◆ Exercise
Give the data below again exactly as it stands. Omit the pictures.
____
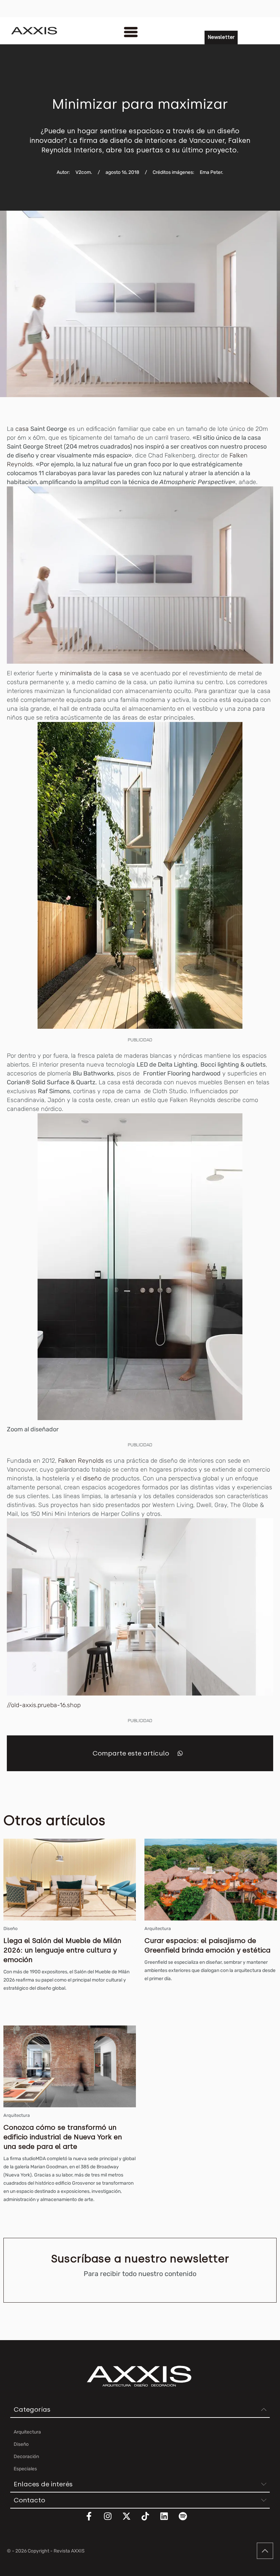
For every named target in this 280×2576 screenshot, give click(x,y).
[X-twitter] (130, 2520)
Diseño (10, 1928)
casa (22, 429)
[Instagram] (112, 2520)
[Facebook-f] (93, 2520)
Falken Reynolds (80, 1460)
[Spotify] (187, 2520)
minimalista (76, 673)
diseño (92, 1478)
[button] (180, 1753)
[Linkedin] (168, 2520)
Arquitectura (157, 1928)
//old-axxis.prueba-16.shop (44, 1705)
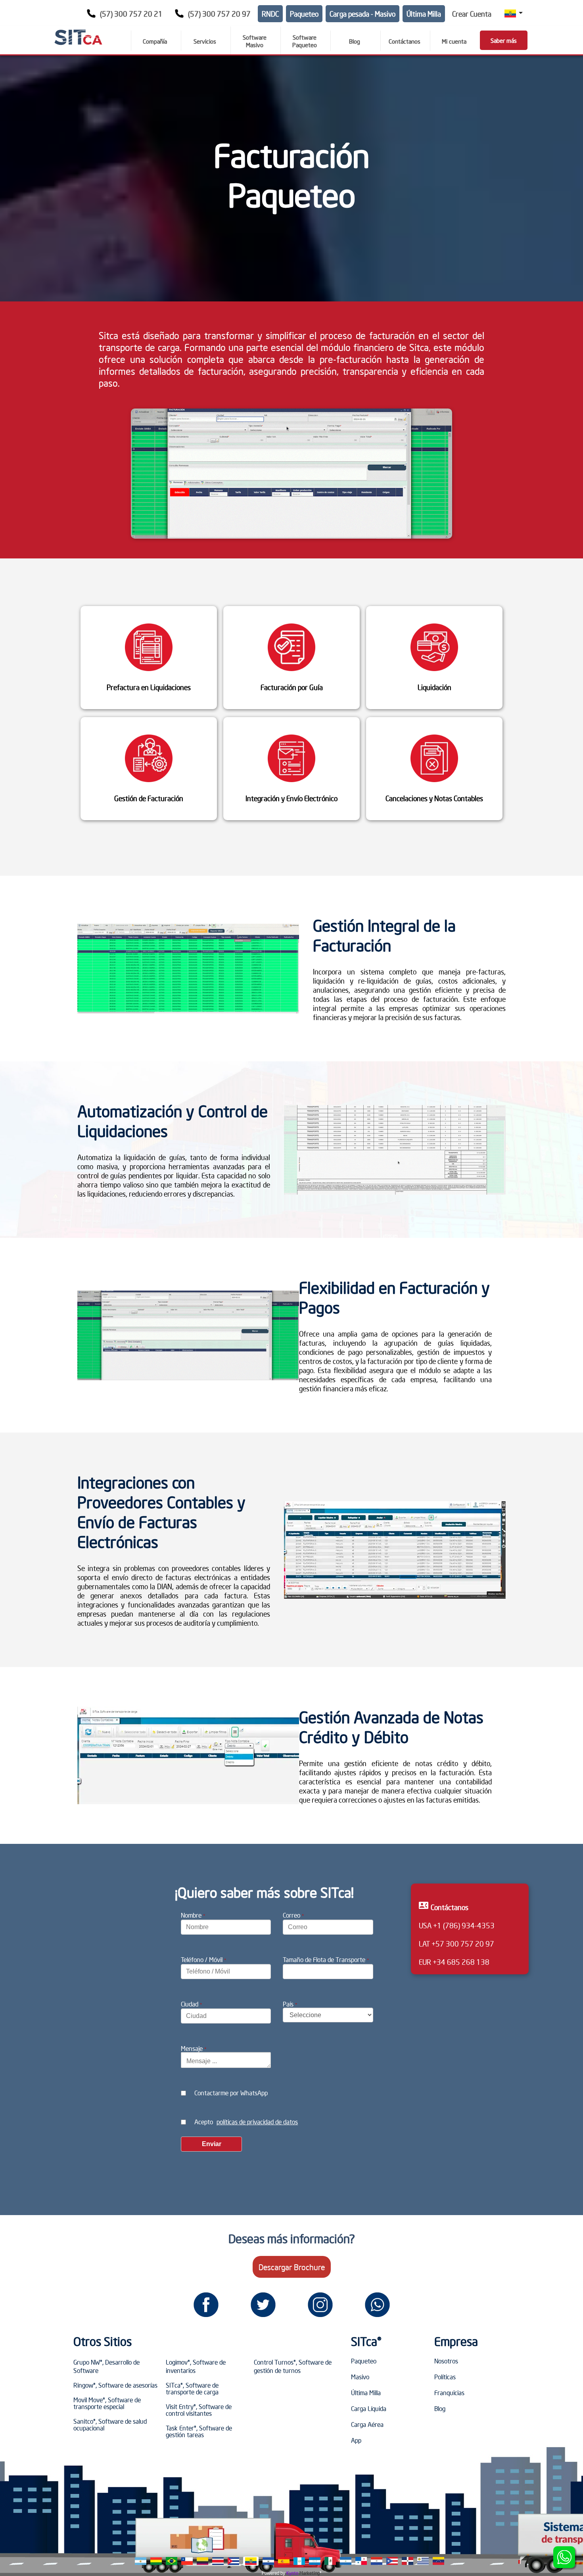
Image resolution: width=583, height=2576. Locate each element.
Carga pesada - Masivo (362, 13)
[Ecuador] (251, 2561)
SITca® (366, 2341)
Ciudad (191, 2004)
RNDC (270, 13)
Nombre (193, 1915)
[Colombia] (202, 2561)
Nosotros (446, 2361)
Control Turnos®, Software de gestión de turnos (293, 2366)
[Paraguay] (376, 2561)
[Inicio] (78, 37)
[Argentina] (140, 2561)
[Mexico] (330, 2561)
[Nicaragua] (345, 2561)
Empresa (456, 2341)
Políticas (445, 2376)
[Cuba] (233, 2561)
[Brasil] (171, 2561)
____
◆ Task answer
For every named target in this 280×2576 screenshot, give click(x,y).
[X-twitter] (130, 2520)
Diseño (10, 1928)
casa (22, 429)
[Instagram] (112, 2520)
[Facebook-f] (93, 2520)
Falken Reynolds (80, 1460)
[Spotify] (187, 2520)
minimalista (76, 673)
diseño (92, 1478)
[button] (180, 1753)
[Linkedin] (168, 2520)
Arquitectura (157, 1928)
//old-axxis.prueba-16.shop (44, 1705)
Image resolution: width=583, height=2576. Locate each element.
Carga pesada - Masivo (362, 13)
[Ecuador] (251, 2561)
SITca® (366, 2341)
Ciudad (191, 2004)
RNDC (270, 13)
Nombre (193, 1915)
[Colombia] (202, 2561)
Nosotros (446, 2361)
Control Turnos®, Software de gestión de turnos (293, 2366)
[Paraguay] (376, 2561)
[Inicio] (78, 37)
[Argentina] (140, 2561)
[Mexico] (330, 2561)
[Nicaragua] (345, 2561)
Empresa (456, 2341)
Políticas (445, 2376)
[Cuba] (233, 2561)
[Brasil] (171, 2561)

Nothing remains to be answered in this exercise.